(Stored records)
● ● ●

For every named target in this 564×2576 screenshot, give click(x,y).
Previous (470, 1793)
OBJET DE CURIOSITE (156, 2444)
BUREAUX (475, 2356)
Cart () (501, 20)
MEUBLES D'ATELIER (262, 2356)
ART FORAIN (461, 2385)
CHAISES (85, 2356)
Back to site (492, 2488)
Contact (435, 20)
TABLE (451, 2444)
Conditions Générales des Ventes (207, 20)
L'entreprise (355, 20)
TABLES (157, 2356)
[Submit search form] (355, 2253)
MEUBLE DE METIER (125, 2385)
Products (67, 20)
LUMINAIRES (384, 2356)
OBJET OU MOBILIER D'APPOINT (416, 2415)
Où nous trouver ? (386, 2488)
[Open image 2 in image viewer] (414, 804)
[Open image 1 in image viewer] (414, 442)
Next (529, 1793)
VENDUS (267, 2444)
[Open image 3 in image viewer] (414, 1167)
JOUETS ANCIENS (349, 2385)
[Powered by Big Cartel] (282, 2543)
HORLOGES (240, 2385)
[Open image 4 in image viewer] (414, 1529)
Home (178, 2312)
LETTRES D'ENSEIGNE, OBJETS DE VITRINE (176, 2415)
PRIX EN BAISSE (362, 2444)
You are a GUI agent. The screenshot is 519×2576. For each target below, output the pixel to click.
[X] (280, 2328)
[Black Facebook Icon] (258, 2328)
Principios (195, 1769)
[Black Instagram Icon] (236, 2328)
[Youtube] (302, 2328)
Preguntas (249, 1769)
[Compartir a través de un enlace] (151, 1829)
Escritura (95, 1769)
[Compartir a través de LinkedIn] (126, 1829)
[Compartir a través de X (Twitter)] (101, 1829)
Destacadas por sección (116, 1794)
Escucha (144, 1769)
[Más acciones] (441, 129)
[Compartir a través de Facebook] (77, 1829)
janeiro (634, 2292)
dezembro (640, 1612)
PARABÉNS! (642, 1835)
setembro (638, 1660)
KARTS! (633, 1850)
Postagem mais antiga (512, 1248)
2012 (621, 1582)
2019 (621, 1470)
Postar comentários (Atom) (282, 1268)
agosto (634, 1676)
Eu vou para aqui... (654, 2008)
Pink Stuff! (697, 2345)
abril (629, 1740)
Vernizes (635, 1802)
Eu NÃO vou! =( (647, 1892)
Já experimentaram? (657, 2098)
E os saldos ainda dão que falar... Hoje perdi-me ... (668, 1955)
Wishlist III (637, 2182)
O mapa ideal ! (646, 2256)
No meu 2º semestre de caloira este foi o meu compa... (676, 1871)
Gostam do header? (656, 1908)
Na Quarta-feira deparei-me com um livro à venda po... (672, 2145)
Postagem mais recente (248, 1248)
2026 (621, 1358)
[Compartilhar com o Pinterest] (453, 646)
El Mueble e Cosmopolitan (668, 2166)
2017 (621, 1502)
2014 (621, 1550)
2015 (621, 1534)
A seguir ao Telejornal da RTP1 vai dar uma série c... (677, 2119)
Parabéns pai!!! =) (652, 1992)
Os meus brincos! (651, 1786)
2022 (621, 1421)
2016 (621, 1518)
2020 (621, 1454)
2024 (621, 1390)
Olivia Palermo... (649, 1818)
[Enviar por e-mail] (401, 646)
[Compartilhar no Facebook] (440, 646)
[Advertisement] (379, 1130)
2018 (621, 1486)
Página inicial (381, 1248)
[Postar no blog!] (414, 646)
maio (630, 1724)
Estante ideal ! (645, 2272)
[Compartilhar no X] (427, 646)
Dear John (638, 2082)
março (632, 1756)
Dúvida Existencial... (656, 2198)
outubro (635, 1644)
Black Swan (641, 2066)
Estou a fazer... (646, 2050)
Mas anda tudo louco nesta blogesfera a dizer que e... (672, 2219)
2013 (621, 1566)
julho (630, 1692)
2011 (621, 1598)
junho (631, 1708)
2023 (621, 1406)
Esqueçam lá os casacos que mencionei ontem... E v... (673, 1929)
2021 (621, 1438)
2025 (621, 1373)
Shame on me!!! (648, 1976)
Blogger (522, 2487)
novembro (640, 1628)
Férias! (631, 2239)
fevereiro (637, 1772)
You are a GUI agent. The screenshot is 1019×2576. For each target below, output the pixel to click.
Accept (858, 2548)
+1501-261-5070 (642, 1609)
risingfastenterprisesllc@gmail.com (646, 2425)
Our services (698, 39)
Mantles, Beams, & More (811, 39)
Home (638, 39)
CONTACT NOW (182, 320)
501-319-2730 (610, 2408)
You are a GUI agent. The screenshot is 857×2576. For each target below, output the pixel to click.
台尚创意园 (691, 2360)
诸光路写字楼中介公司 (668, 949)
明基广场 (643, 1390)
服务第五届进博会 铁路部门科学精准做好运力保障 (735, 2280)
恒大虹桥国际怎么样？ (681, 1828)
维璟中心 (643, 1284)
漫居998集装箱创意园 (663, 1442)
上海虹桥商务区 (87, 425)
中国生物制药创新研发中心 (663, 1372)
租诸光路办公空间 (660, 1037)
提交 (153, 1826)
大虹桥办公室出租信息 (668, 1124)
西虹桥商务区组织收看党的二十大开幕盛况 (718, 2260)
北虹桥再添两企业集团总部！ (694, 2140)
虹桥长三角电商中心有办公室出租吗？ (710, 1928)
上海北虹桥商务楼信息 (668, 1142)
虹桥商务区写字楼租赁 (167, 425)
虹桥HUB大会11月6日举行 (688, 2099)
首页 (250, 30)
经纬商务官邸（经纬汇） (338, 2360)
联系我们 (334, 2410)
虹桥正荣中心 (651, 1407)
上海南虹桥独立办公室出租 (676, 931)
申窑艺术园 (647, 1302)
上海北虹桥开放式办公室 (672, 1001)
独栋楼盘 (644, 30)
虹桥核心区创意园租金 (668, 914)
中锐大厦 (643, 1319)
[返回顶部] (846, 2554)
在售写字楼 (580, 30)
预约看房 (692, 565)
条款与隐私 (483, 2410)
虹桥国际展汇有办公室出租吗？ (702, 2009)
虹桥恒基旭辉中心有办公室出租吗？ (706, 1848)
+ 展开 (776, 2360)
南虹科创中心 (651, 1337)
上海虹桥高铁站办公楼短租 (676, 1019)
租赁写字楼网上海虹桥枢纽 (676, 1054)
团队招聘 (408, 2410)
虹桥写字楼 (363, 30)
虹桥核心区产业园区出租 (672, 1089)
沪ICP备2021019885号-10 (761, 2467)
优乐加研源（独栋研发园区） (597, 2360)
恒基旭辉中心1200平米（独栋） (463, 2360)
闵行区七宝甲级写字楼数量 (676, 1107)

● ● ●

(Problem to work on)
Copy each line of the data that contains the word "Open", leaving the other lines out.

(Result of the task)
[Open image 2 in image viewer] (414, 804)
[Open image 1 in image viewer] (414, 442)
[Open image 3 in image viewer] (414, 1167)
[Open image 4 in image viewer] (414, 1529)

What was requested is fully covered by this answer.